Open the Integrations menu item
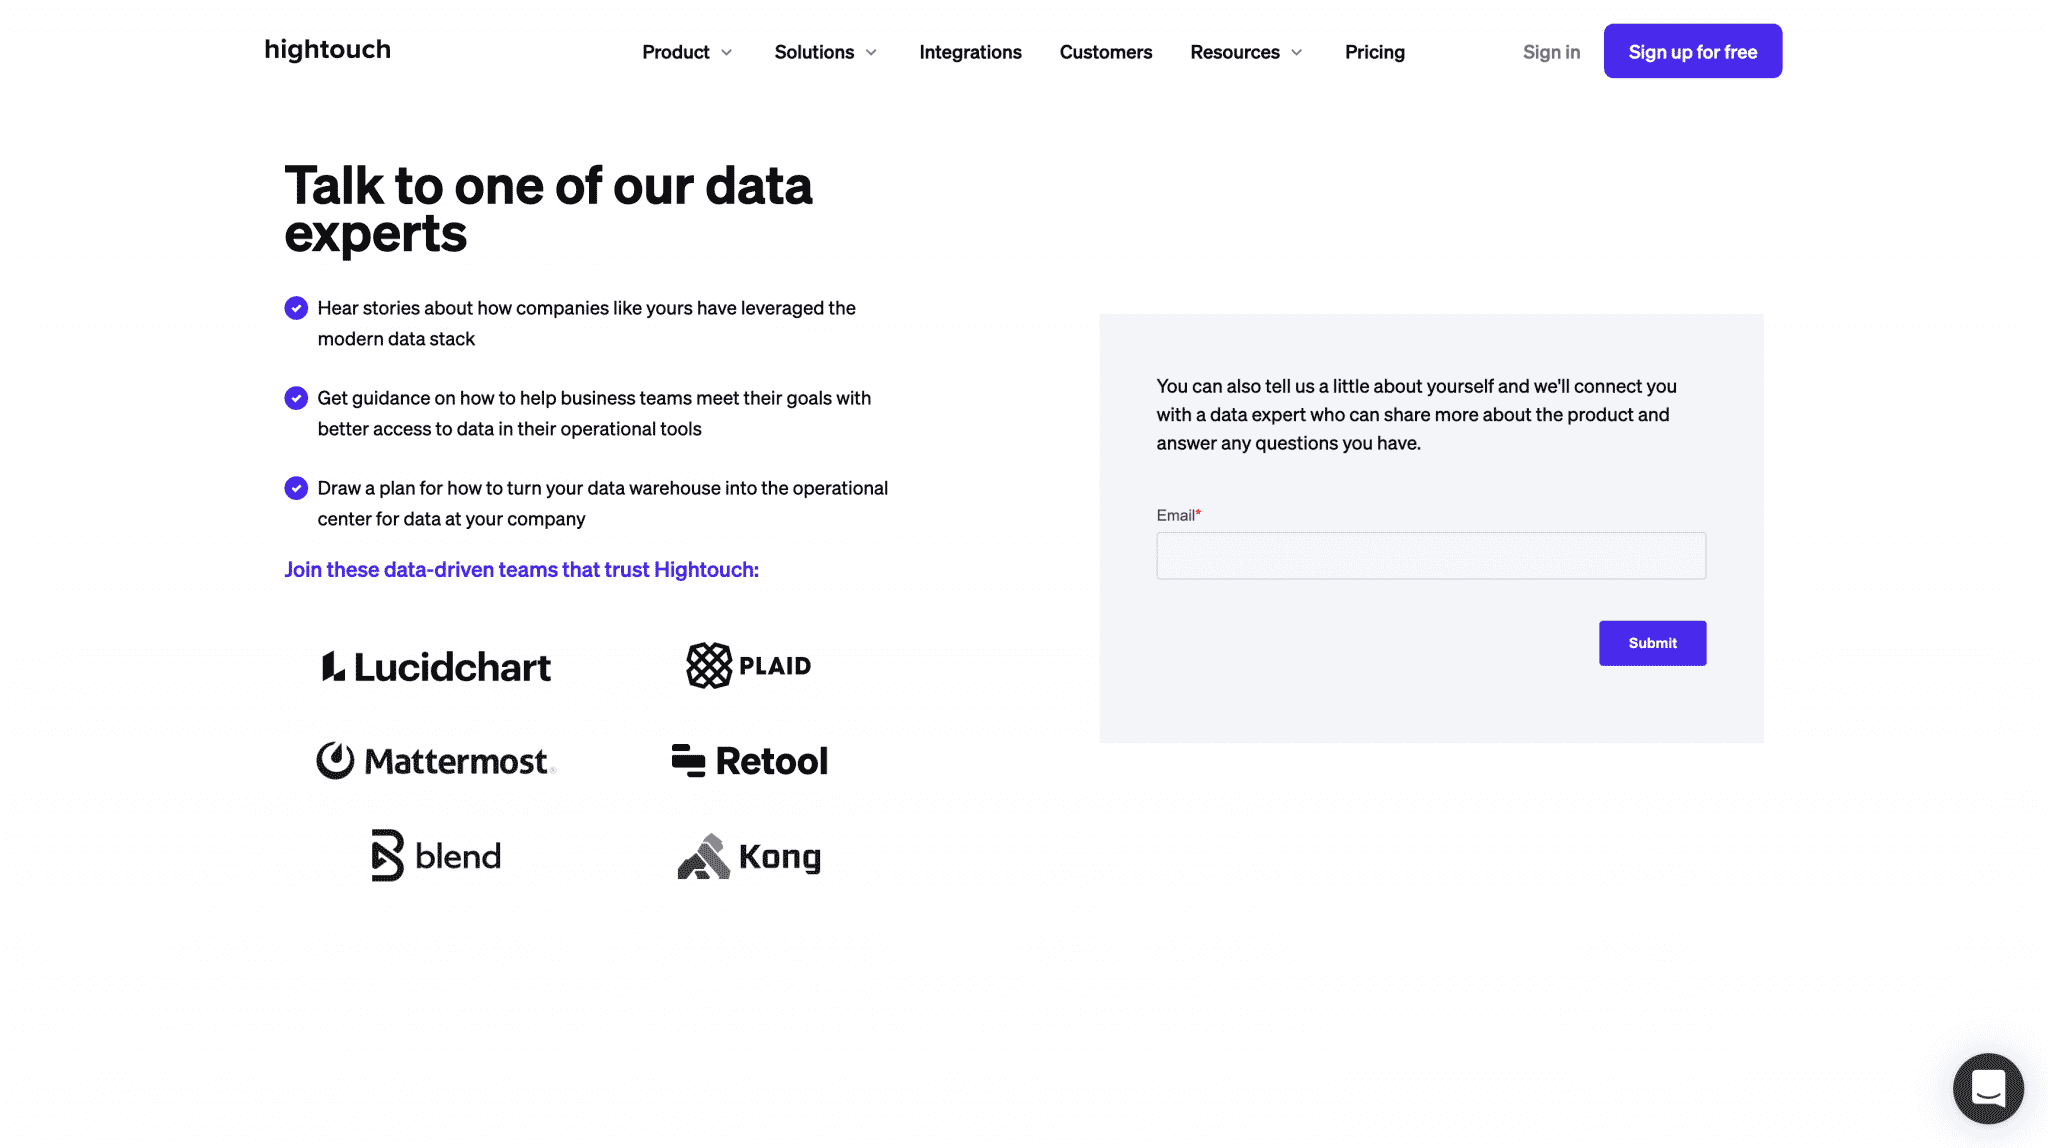This screenshot has height=1148, width=2048. [x=971, y=51]
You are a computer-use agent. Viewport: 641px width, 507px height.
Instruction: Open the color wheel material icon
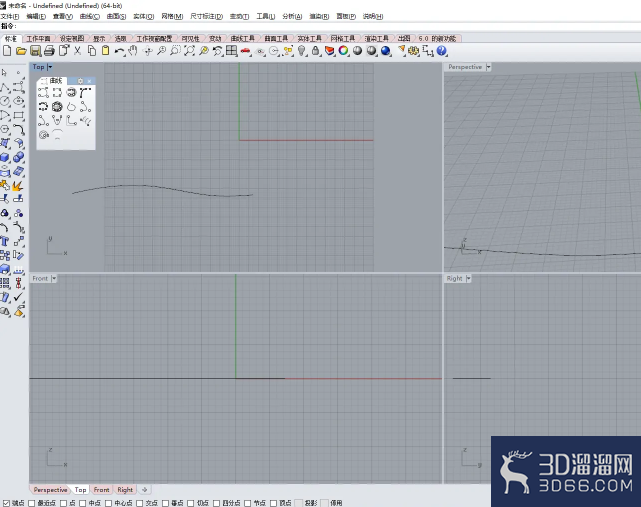pos(343,51)
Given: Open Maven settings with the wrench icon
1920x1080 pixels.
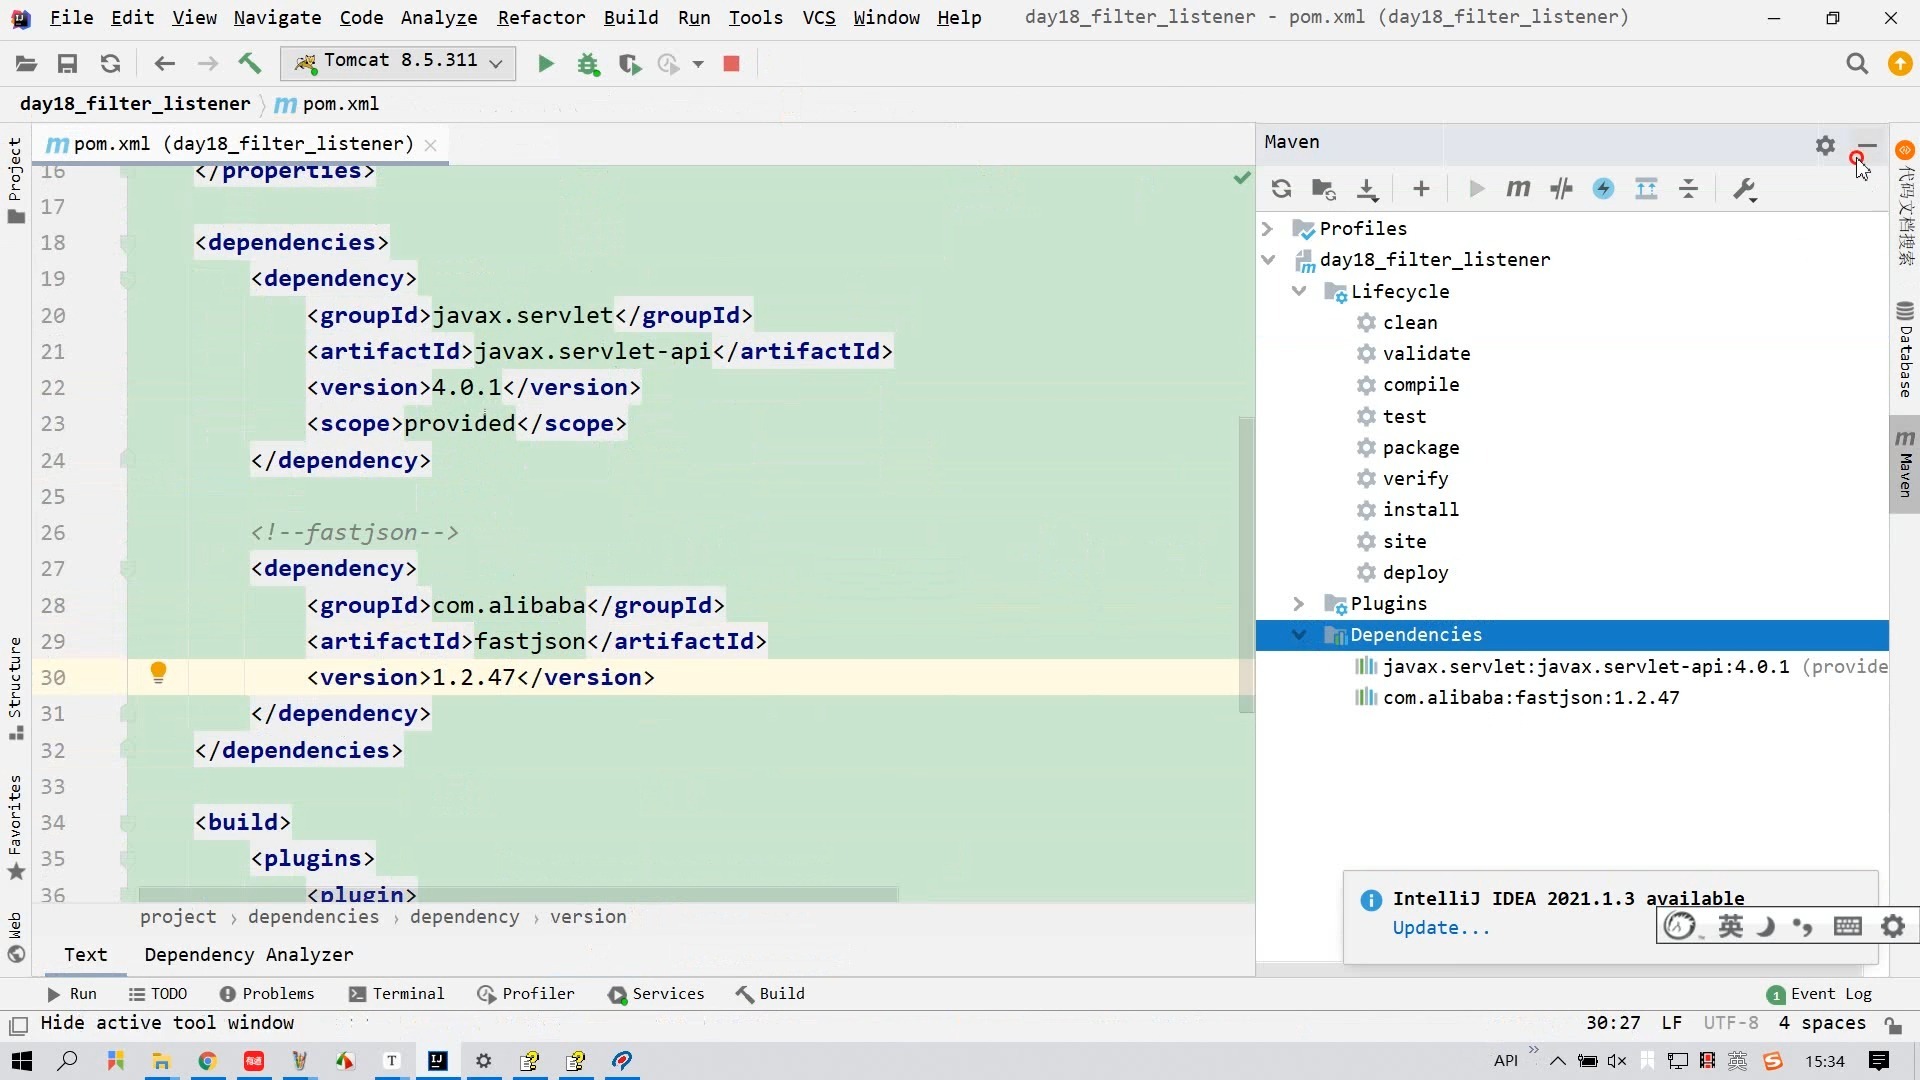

## Task instructions
Tally how many of the lines above contain the word "icon", and reply with only that number.

## Final answer
2